Toch mag men niet voorbijzien, dat het hier eigenlijk geldt een muziek, getrokken uit een opera, die ontstaan is uit de bewerking van een oorspronkelijk tooneelstuk, en dat is mijns inziens allerminst aanbevelenswaardig. Met dit systeem van ‘arrangeeren’ loopt de kunst zoo licht gevaar, te verzeilen in de manieren, die men er in vroegere tijden wel eens op na hield. Ik denk hier aan
| |
| |
hetgeen er in de eerste helft der vorige eeuw nu en dan in Frankrijk werd gefabriceerd, aan de verrichtingen van iemand als de heer Castil Blaze bijvoorbeeld, die meermalen een tooneelstuk tot een soort van opera hervormde en daarbij de muziek ontleende aan componisten van verschillenden tijd en verschillenden stijl.

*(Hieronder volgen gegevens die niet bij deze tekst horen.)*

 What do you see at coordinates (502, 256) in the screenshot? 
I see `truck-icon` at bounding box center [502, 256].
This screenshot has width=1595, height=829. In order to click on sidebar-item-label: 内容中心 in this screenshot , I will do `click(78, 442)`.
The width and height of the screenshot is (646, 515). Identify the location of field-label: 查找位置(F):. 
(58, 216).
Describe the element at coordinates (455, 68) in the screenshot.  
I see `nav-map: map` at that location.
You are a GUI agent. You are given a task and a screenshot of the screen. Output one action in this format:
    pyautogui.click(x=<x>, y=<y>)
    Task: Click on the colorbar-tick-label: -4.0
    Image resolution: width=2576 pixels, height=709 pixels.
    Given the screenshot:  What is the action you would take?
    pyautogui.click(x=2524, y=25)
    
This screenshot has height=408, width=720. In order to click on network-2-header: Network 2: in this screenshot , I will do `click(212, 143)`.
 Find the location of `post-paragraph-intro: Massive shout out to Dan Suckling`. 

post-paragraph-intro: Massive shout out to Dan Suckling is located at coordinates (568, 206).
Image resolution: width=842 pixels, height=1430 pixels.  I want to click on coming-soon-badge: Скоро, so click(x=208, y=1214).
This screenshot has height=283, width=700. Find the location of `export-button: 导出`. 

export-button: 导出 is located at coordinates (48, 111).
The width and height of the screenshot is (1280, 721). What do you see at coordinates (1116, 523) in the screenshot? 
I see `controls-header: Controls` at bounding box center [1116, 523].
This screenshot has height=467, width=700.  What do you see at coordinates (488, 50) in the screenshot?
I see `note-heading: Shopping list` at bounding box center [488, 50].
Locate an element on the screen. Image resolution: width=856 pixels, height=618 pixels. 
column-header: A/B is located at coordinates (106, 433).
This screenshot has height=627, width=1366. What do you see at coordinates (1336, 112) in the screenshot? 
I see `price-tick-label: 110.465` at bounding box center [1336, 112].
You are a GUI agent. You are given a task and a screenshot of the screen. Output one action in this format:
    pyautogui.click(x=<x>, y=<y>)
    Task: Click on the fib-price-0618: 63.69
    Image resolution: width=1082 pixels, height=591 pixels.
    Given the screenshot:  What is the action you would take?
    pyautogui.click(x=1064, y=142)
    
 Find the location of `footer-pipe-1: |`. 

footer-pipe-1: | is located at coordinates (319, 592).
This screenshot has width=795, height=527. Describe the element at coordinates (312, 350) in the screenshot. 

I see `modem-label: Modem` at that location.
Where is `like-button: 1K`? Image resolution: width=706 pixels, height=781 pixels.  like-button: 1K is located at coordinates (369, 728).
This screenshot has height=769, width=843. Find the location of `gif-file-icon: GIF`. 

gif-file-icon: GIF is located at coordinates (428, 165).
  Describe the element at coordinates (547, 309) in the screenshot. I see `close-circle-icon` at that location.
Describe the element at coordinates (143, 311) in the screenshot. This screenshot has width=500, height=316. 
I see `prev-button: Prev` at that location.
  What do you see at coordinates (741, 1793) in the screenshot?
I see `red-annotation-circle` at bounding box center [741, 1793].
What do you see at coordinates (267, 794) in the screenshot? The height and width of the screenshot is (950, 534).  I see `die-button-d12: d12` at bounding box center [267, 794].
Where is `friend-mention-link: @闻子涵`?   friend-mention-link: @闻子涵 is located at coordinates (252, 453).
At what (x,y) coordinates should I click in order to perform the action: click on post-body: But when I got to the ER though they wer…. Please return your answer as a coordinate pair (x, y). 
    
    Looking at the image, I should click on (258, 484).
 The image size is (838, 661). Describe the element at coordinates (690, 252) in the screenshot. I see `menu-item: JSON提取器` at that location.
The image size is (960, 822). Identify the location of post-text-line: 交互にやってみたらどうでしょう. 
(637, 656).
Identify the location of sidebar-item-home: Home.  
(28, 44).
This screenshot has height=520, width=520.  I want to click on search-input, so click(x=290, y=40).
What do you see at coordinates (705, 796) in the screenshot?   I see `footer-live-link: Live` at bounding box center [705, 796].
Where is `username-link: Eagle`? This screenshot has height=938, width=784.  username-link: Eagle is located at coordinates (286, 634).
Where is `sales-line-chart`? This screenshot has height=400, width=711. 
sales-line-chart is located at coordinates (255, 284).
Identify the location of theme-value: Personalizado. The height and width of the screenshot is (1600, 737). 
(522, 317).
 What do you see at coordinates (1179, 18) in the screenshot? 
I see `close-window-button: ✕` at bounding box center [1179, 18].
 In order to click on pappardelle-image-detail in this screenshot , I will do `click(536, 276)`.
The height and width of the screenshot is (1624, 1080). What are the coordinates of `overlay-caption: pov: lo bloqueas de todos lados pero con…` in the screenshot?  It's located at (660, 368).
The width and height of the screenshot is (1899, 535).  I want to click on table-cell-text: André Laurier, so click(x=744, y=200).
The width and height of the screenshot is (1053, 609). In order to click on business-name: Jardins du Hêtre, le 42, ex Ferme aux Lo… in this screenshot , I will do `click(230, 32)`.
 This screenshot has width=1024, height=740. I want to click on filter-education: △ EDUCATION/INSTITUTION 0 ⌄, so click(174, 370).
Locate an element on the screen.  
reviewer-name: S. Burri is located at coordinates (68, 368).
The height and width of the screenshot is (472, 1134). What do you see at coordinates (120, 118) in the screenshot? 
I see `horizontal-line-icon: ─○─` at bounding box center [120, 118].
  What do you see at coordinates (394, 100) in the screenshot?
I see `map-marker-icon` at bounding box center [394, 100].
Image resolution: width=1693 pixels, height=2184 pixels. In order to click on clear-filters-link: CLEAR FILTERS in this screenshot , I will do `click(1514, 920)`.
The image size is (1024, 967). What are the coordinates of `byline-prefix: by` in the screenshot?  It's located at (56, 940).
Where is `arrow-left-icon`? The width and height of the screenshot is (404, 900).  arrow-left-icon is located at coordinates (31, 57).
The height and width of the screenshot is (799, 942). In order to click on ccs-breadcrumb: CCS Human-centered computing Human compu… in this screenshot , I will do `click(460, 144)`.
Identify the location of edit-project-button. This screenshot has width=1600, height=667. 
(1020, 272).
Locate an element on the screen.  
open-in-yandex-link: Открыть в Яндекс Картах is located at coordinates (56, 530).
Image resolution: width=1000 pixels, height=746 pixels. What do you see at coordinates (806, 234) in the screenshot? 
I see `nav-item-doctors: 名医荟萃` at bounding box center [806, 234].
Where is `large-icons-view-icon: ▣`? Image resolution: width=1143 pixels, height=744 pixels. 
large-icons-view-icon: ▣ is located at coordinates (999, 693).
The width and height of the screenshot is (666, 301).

Zoo iets althans bij ons onmogelijk te maken, daarvoor zouden, dunkt mij, onze Nederlandsche componisten kunnen zorgen. Laten zij zich hiermede bezig houden en ons voor de ‘Vroolijke vrouwtjes van Windsor’ en andere blijspelen, of ook drama's, van Shakespeare oorspronkelijke muziek verschaffen; dan zullen zij zoodoende tevens daartoe kunnen medewerken, dat de Nederlandsche Schouwburgdirectiën zulke stukken weder meer in hun repertoire opnemen. En dat het bestaan van goede muziek voor tooneelwerken als de hierbedoelde in het algemeen hiertoe kan opwekken, is indertijd in Duitschland gebleken. Daar heeft toch o.a. eerst Mendelssohn's Sommernachtstraum-muziek het fantastische tooneelstuk van den beroemden Brit, dat daar langen tijd veronachtzaamd was, tot nieuw leven gebracht, en wel zóó, dat het niet alleen voortaan een belangrijk deel van het theater-repertoire bleef uitmaken, maar ook niet anders werd vertoond dan met de muziek, die Mendelssohn er voor geschreven heeft. Ten minste bij de voorname schouwburgen van het land, waar men in het bezit is van goede orkesten.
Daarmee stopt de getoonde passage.